▶ [RECORD LIST]:
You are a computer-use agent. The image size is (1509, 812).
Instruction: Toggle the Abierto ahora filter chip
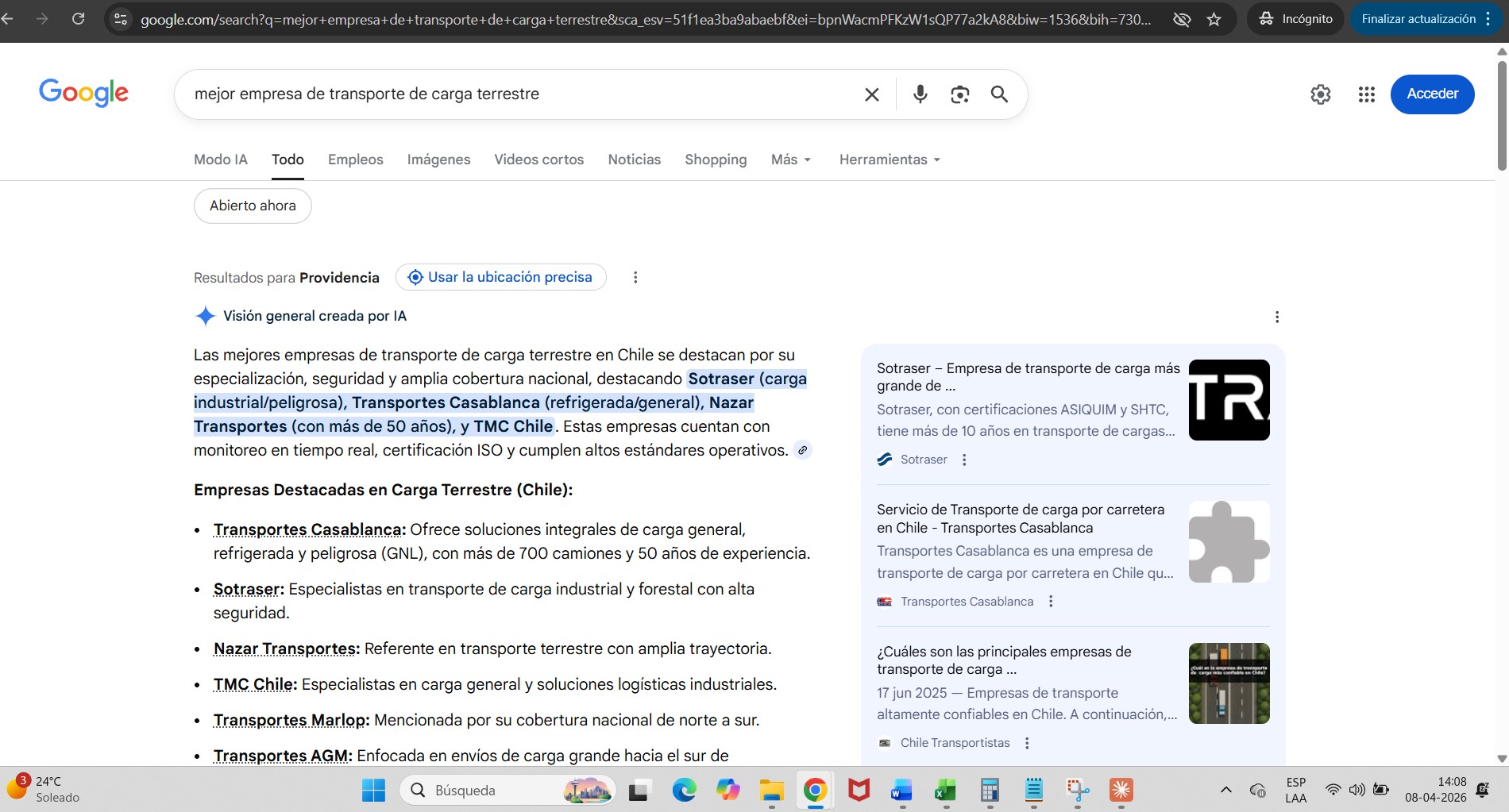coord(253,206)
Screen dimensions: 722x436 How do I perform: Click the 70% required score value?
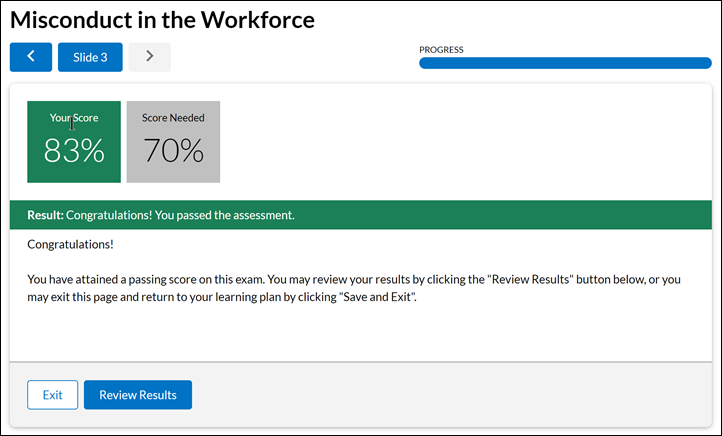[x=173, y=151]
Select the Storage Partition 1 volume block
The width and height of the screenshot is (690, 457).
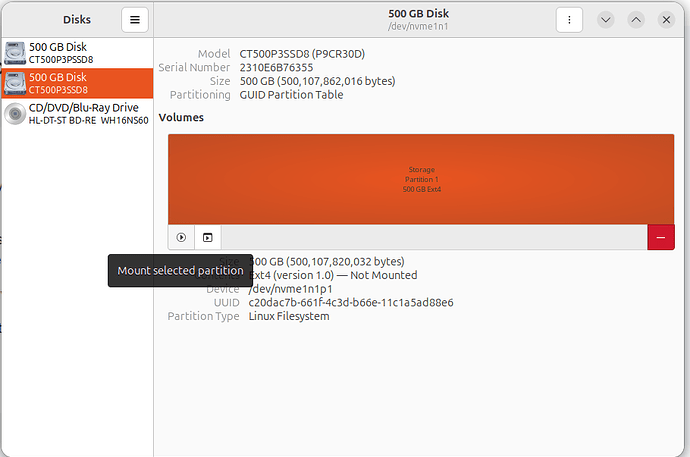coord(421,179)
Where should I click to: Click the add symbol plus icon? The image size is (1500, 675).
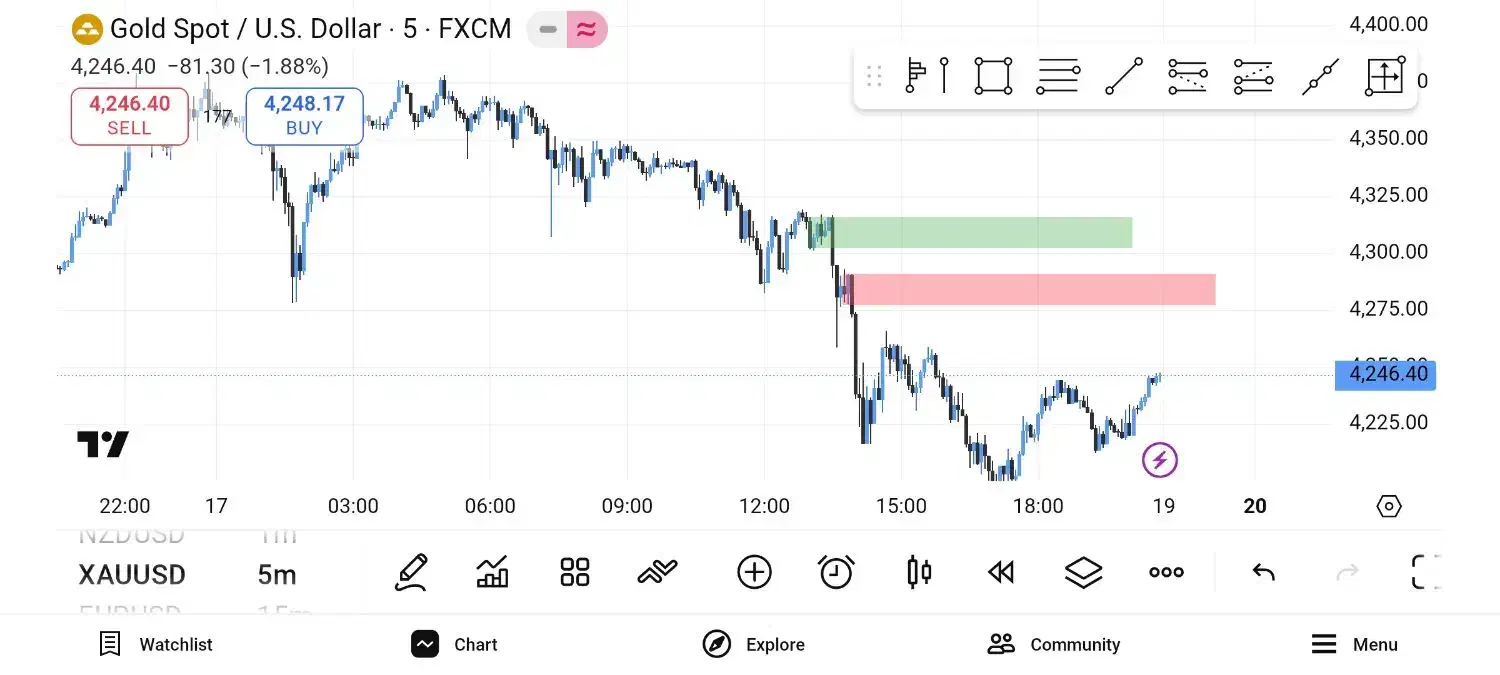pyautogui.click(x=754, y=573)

==

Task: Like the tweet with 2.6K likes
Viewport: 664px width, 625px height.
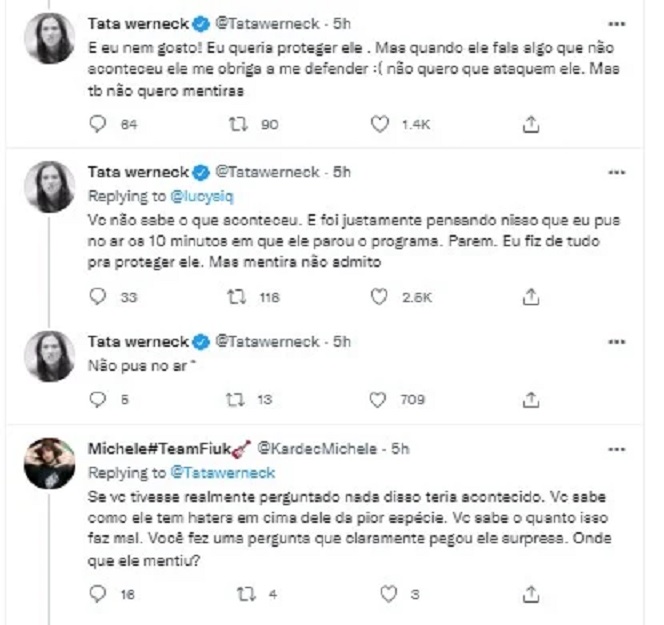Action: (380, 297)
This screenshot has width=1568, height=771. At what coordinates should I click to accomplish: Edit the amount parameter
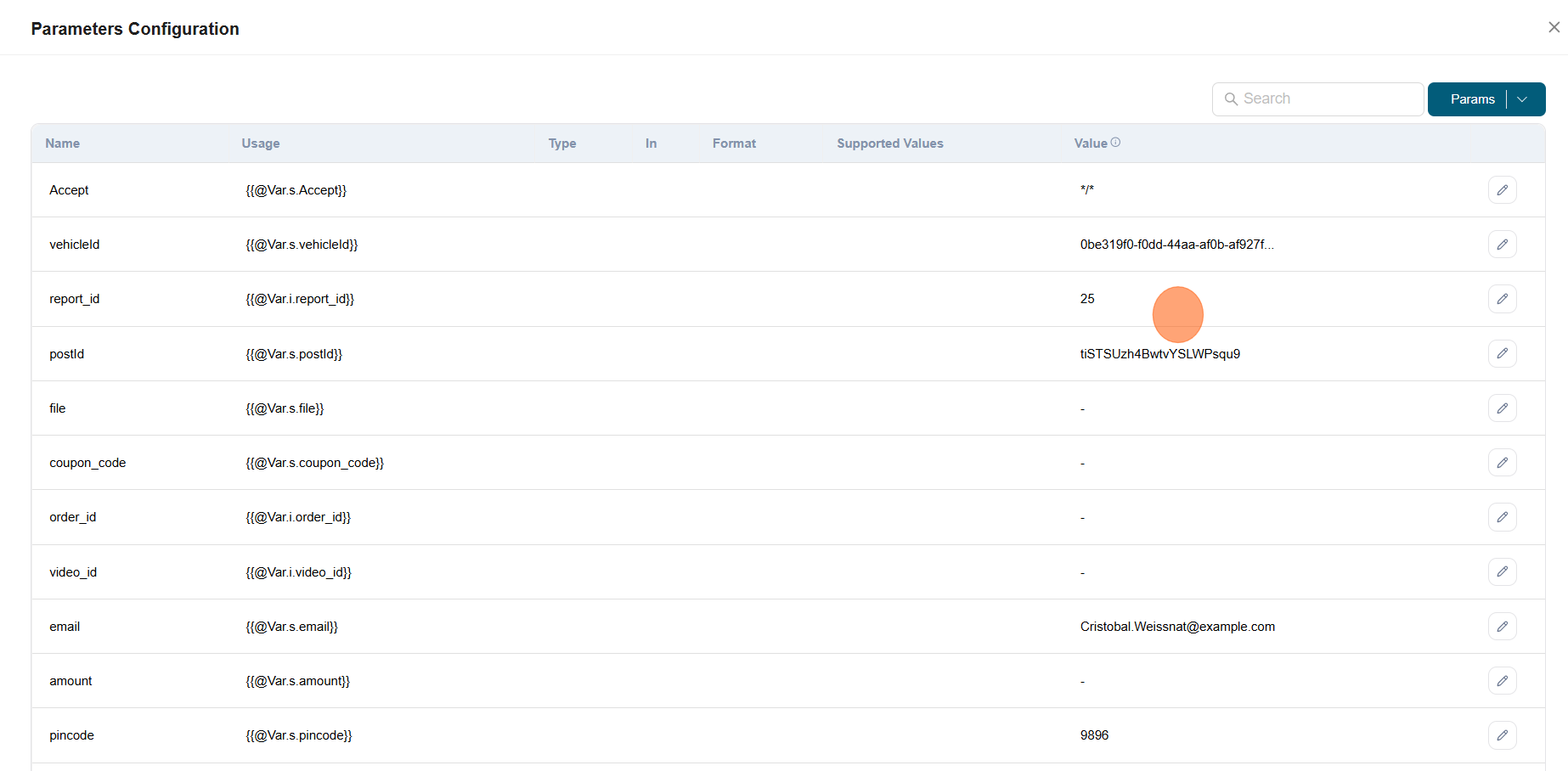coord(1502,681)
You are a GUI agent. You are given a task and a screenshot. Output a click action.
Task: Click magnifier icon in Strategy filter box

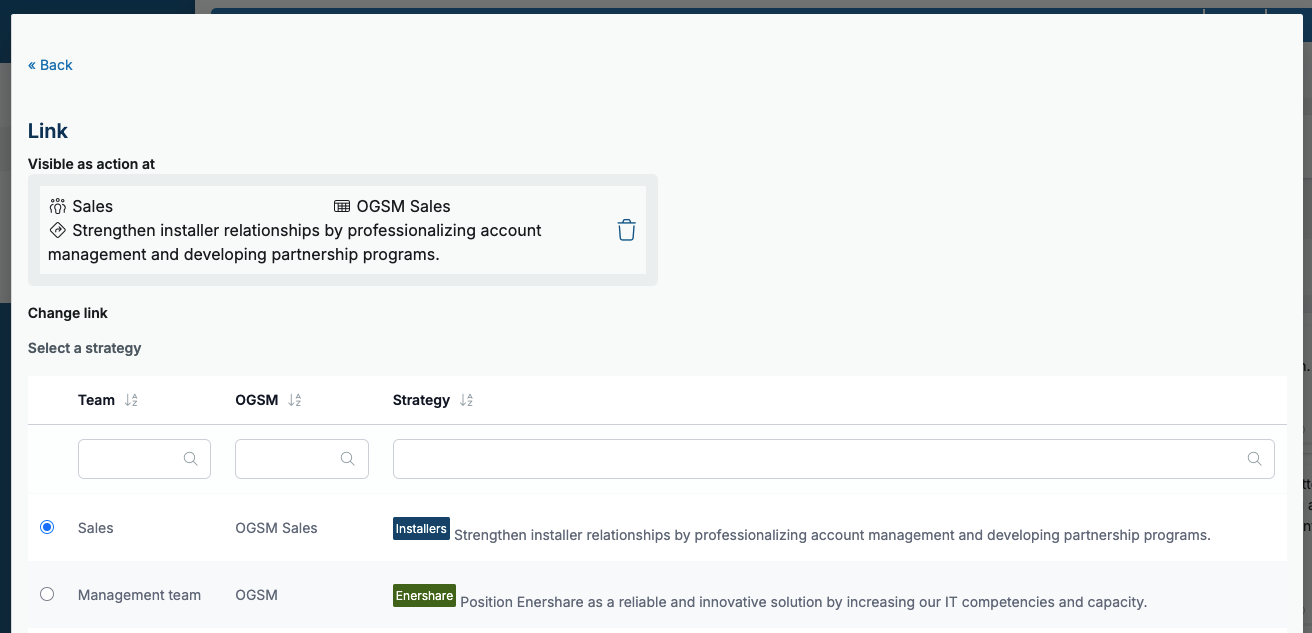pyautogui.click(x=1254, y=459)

▶ [DIRECTIONS FOR THIS TASK]: Rewrite the entries from the line containing "You are a computer-use" through the line containing "pyautogui.click(x=754, y=573)", inclusive, as a Markdown table with the columns Row and Line, omitting blank lines and leaving the pictures out.

▶ [PROBLEM SOLUTION]:
| Row | Line |
|---|---|
| 1 | You are a computer-use agent. The image size is (1509, 812). |
| 2 | Instruction: Toggle the Abierto ahora filter chip |
| 3 | coord(253,206) |
| 4 | Screen dimensions: 722x436 How do I perform: Click the 70% required score value? |
| 5 | [x=173, y=151] |
| 6 | Select the Storage Partition 1 volume block |
| 7 | The width and height of the screenshot is (690, 457). |
| 8 | coord(421,179) |
| 9 | Where should I click to: Click the add symbol plus icon? The image size is (1500, 675). |
| 10 | pyautogui.click(x=754, y=573) |